_YOUR TASK_
Copy out, unchanged, the items from the line containing "This screenshot has width=409, height=657." through the line containing "Image resolution: width=1200", including both of those lines.

Stored dataset items
────────────────────

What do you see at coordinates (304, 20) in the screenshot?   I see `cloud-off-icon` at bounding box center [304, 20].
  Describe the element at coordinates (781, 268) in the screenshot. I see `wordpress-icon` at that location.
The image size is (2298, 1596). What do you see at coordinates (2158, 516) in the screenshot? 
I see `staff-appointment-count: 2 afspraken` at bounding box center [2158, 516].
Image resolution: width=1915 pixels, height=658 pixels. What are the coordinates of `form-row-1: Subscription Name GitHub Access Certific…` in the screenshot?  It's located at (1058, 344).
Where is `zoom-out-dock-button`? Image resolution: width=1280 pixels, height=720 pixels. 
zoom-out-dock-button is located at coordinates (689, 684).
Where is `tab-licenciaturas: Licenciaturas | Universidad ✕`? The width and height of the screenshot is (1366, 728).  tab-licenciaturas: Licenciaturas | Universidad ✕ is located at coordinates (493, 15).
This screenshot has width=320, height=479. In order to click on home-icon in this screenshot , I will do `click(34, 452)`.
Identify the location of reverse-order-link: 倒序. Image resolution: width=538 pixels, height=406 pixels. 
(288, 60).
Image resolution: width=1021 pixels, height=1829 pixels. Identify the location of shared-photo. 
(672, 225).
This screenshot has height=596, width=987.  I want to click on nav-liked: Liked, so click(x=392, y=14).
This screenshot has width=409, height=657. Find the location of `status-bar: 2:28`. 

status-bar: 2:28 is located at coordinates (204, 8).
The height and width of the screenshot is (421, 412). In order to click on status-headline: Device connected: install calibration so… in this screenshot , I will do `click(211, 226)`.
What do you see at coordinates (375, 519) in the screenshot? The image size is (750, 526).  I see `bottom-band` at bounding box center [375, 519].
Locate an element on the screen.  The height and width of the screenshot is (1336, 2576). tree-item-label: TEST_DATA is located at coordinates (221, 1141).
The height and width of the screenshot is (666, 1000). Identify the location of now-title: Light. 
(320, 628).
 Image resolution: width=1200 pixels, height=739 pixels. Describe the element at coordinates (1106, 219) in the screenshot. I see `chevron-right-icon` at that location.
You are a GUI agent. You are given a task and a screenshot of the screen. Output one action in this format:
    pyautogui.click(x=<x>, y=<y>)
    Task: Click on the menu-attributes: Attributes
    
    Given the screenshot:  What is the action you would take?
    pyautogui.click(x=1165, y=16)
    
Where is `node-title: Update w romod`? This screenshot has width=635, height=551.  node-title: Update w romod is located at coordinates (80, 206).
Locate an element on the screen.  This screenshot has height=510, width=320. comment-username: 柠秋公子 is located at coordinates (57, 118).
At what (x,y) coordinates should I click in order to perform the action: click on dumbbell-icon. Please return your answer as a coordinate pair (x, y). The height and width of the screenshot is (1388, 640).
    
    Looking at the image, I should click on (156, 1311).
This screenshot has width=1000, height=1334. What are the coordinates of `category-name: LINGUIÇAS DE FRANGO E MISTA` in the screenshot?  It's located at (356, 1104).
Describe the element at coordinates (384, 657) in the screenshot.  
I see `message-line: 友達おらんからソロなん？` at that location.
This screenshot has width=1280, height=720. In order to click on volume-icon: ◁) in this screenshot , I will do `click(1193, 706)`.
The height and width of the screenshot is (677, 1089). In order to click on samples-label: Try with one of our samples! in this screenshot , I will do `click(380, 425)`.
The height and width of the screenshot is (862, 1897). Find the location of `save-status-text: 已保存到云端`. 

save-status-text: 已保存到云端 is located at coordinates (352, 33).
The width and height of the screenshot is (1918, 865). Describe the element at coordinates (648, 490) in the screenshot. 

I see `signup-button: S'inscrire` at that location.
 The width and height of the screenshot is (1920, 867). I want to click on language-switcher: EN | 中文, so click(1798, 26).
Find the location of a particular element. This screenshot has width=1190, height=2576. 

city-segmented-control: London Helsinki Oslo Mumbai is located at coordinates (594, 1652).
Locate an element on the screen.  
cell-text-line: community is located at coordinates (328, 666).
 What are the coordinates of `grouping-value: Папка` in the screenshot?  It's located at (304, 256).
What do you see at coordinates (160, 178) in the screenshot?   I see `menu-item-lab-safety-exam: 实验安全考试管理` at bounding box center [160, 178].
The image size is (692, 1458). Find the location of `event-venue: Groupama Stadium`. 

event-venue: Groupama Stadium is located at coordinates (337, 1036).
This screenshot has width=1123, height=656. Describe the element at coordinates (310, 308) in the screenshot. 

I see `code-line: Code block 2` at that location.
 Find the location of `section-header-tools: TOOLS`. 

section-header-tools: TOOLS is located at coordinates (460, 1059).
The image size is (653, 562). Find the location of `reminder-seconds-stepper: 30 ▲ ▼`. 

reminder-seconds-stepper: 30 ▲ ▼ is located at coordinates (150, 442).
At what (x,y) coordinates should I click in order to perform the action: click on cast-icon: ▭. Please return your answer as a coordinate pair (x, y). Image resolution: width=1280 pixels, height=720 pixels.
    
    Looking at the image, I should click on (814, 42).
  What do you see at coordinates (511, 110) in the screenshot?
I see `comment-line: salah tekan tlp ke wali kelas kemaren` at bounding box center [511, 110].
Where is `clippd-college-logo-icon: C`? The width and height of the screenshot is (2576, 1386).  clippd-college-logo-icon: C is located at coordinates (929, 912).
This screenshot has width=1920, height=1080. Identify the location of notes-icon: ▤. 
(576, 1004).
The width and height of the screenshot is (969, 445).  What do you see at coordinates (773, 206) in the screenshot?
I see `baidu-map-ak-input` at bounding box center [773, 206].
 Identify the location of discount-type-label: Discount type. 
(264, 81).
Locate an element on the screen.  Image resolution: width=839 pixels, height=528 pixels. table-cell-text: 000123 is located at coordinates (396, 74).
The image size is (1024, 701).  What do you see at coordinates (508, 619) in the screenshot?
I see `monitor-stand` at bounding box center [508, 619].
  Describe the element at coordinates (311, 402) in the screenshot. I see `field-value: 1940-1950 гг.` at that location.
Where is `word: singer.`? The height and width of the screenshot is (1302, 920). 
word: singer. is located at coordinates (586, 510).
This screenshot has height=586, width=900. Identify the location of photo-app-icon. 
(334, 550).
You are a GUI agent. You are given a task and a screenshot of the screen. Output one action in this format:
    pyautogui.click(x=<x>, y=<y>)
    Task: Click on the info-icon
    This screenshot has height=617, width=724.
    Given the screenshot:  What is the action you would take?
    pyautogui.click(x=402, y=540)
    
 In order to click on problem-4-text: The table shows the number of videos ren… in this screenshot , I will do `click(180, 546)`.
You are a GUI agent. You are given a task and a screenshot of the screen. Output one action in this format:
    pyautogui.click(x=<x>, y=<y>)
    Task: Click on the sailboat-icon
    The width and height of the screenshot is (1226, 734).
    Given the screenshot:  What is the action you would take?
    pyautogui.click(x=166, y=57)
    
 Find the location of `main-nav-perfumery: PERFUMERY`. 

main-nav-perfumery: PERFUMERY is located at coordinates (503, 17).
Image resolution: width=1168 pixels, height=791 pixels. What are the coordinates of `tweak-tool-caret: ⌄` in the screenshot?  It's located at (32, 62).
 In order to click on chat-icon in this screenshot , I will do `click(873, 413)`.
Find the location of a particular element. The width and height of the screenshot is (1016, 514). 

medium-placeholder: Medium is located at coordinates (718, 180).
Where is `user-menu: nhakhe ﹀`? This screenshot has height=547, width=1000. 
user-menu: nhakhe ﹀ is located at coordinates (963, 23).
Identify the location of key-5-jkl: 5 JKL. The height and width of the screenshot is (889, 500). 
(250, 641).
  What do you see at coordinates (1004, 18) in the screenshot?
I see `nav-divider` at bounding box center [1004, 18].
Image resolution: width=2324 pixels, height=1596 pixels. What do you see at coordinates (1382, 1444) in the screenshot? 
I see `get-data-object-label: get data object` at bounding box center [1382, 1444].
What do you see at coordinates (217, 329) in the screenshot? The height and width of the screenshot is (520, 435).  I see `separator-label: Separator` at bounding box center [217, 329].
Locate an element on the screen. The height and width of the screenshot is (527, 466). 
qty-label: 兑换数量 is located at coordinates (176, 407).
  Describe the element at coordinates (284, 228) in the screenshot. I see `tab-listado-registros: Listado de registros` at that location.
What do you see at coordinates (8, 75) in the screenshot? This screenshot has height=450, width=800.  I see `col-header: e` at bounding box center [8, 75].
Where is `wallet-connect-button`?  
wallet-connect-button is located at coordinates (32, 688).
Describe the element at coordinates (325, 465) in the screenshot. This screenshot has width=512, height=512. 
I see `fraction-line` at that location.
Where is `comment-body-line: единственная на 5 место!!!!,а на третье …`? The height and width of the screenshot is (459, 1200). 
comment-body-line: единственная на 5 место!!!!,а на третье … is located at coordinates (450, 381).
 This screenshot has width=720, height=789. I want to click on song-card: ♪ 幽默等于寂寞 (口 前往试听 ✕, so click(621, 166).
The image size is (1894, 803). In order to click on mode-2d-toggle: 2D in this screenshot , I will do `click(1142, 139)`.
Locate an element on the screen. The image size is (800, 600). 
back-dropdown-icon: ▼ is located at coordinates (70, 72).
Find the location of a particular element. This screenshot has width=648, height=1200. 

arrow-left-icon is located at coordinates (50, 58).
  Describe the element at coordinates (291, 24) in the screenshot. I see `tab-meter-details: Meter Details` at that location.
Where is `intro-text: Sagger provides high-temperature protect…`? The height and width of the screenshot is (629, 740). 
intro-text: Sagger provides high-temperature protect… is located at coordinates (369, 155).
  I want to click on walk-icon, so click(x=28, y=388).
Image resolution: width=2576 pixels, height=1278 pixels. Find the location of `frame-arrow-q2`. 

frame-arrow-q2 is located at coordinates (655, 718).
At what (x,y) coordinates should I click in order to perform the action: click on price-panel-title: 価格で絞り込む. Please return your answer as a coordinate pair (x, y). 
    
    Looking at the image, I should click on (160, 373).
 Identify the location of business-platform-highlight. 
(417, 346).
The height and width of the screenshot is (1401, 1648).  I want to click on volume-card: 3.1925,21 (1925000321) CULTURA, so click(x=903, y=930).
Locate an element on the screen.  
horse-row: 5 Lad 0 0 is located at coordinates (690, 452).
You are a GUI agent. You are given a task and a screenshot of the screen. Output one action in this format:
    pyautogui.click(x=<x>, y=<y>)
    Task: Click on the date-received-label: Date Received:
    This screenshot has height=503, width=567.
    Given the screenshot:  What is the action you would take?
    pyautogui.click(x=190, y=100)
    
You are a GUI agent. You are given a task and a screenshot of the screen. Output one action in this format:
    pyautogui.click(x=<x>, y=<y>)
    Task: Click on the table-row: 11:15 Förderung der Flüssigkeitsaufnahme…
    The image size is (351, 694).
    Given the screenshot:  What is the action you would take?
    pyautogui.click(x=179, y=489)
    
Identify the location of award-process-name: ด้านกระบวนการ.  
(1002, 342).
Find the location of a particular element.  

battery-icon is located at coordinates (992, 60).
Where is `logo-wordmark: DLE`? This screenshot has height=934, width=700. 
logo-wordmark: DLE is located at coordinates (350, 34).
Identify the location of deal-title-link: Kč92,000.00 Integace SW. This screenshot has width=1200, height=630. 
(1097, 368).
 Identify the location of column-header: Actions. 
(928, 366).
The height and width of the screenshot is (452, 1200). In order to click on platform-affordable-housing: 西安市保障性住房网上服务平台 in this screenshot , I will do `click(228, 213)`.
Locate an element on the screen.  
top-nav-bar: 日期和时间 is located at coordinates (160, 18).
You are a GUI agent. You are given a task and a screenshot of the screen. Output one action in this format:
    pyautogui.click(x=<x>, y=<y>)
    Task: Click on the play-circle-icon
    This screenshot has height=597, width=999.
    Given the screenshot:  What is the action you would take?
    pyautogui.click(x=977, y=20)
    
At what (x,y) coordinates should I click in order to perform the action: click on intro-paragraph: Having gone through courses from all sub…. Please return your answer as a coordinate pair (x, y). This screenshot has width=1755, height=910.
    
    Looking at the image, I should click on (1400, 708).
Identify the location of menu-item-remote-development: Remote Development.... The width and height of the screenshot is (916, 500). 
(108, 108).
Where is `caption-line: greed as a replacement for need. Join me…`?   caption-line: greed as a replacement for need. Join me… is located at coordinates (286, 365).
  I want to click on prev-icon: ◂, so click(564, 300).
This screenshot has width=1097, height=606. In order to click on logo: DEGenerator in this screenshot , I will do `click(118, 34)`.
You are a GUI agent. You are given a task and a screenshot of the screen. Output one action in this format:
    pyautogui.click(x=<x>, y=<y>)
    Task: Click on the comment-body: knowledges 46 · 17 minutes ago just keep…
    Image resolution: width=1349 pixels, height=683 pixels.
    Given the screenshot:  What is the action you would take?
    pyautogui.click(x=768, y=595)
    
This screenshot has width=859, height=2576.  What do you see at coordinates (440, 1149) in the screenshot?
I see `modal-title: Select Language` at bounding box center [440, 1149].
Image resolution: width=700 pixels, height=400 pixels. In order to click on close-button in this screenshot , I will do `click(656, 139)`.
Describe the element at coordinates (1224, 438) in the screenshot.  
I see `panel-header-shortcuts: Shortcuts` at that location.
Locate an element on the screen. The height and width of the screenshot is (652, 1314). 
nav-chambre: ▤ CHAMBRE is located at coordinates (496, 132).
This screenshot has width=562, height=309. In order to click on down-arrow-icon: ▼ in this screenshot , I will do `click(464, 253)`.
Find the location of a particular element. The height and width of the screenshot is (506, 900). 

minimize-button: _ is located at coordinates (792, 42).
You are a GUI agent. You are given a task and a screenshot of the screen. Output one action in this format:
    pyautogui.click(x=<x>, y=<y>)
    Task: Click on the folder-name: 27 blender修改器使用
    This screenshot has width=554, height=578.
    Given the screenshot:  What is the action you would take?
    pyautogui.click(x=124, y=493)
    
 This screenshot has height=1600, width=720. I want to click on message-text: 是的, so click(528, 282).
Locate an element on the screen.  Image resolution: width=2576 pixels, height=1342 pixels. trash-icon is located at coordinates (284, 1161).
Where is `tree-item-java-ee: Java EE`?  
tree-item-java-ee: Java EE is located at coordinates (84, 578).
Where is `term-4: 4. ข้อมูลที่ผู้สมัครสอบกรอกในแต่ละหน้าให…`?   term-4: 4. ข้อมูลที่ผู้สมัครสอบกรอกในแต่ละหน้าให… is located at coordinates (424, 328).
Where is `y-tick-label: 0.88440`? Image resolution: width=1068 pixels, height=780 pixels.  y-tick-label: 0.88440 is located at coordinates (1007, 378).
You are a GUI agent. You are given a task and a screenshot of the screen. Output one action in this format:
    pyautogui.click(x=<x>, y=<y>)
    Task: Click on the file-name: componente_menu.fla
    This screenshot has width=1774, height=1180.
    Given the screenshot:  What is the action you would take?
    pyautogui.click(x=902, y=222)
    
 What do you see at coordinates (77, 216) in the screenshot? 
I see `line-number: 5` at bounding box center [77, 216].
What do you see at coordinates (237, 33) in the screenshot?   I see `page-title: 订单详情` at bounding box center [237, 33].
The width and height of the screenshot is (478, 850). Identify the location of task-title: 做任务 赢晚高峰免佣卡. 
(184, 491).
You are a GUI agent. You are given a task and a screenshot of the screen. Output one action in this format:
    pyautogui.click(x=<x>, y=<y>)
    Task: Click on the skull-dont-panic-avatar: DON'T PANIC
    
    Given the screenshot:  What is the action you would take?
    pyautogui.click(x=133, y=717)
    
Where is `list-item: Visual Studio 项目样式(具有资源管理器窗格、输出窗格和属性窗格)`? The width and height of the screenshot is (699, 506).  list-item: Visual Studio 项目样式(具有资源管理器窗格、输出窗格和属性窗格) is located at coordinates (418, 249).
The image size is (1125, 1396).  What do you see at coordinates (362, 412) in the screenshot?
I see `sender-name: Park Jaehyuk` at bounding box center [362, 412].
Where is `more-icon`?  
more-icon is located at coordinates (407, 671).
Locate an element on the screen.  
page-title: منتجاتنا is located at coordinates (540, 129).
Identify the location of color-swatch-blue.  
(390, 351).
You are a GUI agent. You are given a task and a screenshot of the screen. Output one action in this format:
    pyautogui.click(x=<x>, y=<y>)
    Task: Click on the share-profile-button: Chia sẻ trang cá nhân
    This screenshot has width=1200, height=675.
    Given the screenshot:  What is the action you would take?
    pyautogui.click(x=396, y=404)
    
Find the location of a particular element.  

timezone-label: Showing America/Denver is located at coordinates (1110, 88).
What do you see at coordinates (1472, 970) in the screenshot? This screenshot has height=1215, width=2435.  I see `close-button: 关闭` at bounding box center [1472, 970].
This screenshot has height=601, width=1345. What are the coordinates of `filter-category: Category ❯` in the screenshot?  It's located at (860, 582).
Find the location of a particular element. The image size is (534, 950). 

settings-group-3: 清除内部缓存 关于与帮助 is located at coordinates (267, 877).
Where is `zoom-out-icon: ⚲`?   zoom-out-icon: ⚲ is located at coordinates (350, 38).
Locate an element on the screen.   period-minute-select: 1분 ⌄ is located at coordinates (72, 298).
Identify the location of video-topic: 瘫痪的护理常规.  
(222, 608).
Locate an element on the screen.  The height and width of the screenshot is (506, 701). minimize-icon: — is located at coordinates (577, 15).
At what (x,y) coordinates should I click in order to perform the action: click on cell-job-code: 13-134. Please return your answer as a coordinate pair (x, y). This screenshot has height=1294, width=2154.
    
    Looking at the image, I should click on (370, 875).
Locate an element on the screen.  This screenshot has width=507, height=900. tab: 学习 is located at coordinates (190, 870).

────────────────────

_SOLUTION TO THE EXERCISE_
This screenshot has width=409, height=657. Find the location of `status-bar: 2:28`. 

status-bar: 2:28 is located at coordinates (204, 8).
The height and width of the screenshot is (421, 412). In order to click on status-headline: Device connected: install calibration so… in this screenshot , I will do `click(211, 226)`.
What do you see at coordinates (375, 519) in the screenshot? The image size is (750, 526).  I see `bottom-band` at bounding box center [375, 519].
Locate an element on the screen.  The height and width of the screenshot is (1336, 2576). tree-item-label: TEST_DATA is located at coordinates (221, 1141).
The height and width of the screenshot is (666, 1000). Identify the location of now-title: Light. 
(320, 628).
 Image resolution: width=1200 pixels, height=739 pixels. Describe the element at coordinates (1106, 219) in the screenshot. I see `chevron-right-icon` at that location.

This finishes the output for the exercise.